Items listed in a dataset:
• • • • •
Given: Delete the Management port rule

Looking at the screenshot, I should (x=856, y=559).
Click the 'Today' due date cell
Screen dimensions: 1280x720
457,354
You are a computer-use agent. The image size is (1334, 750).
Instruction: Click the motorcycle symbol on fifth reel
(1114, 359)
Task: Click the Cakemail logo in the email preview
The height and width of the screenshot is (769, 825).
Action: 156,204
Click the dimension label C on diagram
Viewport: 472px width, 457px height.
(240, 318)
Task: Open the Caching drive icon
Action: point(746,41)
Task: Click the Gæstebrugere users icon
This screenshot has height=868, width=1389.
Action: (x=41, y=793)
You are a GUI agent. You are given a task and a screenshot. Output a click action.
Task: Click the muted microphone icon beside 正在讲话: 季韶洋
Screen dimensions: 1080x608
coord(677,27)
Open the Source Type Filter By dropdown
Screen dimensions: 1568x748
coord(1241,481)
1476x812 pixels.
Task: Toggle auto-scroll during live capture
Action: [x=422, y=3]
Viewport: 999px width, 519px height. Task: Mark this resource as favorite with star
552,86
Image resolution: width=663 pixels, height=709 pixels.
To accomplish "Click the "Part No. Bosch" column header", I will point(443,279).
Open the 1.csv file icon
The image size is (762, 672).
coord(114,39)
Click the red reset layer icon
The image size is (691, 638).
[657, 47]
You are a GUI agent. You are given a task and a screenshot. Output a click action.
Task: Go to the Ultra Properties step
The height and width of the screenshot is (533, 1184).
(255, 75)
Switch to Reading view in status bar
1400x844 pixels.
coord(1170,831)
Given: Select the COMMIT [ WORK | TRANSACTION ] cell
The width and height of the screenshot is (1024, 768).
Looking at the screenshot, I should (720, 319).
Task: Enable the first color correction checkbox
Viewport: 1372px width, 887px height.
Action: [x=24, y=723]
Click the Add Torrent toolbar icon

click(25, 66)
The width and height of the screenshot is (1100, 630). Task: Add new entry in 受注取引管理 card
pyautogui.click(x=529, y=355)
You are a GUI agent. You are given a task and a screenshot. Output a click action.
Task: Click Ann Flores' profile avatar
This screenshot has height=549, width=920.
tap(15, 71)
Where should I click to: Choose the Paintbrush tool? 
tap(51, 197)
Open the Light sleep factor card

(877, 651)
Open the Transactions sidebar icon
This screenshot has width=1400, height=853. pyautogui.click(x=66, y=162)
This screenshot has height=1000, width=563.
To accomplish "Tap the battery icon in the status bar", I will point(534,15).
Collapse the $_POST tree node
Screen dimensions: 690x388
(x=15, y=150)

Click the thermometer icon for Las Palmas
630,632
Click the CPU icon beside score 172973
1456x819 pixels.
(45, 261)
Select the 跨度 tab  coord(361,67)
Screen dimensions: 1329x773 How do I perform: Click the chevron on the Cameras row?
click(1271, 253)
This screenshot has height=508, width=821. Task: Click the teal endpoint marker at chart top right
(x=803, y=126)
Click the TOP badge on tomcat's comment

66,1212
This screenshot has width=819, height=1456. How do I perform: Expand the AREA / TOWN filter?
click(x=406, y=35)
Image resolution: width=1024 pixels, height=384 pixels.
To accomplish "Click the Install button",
• • • • •
TASK BRIEF:
Word for word, every record must be given again.

REPLY:
Given: Delete the Management port rule

Looking at the screenshot, I should (x=856, y=559).
Click the 'Today' due date cell
Screen dimensions: 1280x720
457,354
You are a computer-use agent. The image size is (1334, 750).
Instruction: Click the motorcycle symbol on fifth reel
(1114, 359)
Task: Click the Cakemail logo in the email preview
The height and width of the screenshot is (769, 825).
Action: 156,204
Click the dimension label C on diagram
Viewport: 472px width, 457px height.
(240, 318)
Task: Open the Caching drive icon
Action: point(746,41)
Task: Click the Gæstebrugere users icon
This screenshot has height=868, width=1389.
Action: (x=41, y=793)
You are a GUI agent. You are given a task and a screenshot. Output a click action.
Task: Click the muted microphone icon beside 正在讲话: 季韶洋
Screen dimensions: 1080x608
coord(677,27)
Open the Source Type Filter By dropdown
Screen dimensions: 1568x748
coord(1241,481)
1476x812 pixels.
Task: Toggle auto-scroll during live capture
Action: [x=422, y=3]
Viewport: 999px width, 519px height. Task: Mark this resource as favorite with star
552,86
Image resolution: width=663 pixels, height=709 pixels.
To accomplish "Click the "Part No. Bosch" column header", I will point(443,279).
Open the 1.csv file icon
The image size is (762, 672).
coord(114,39)
Click the red reset layer icon
The image size is (691, 638).
[657, 47]
You are a GUI agent. You are given a task and a screenshot. Output a click action.
Task: Go to the Ultra Properties step
The height and width of the screenshot is (533, 1184).
(255, 75)
Switch to Reading view in status bar
1400x844 pixels.
coord(1170,831)
Given: Select the COMMIT [ WORK | TRANSACTION ] cell
The width and height of the screenshot is (1024, 768).
Looking at the screenshot, I should (720, 319).
Task: Enable the first color correction checkbox
Viewport: 1372px width, 887px height.
Action: [x=24, y=723]
Click the Add Torrent toolbar icon

click(25, 66)
The width and height of the screenshot is (1100, 630). Task: Add new entry in 受注取引管理 card
pyautogui.click(x=529, y=355)
You are a GUI agent. You are given a task and a screenshot. Output a click action.
Task: Click Ann Flores' profile avatar
This screenshot has height=549, width=920.
tap(15, 71)
Where should I click to: Choose the Paintbrush tool? 
tap(51, 197)
Open the Light sleep factor card

(877, 651)
Open the Transactions sidebar icon
This screenshot has width=1400, height=853. pyautogui.click(x=66, y=162)
This screenshot has height=1000, width=563.
To accomplish "Tap the battery icon in the status bar", I will point(534,15).
Collapse the $_POST tree node
Screen dimensions: 690x388
(x=15, y=150)

Click the thermometer icon for Las Palmas
630,632
Click the CPU icon beside score 172973
1456x819 pixels.
(45, 261)
Select the 跨度 tab  coord(361,67)
Screen dimensions: 1329x773 How do I perform: Click the chevron on the Cameras row?
click(1271, 253)
This screenshot has height=508, width=821. Task: Click the teal endpoint marker at chart top right
(x=803, y=126)
Click the TOP badge on tomcat's comment

66,1212
This screenshot has width=819, height=1456. How do I perform: Expand the AREA / TOWN filter?
click(x=406, y=35)
Image resolution: width=1024 pixels, height=384 pixels.
To accomplish "Click the Install button",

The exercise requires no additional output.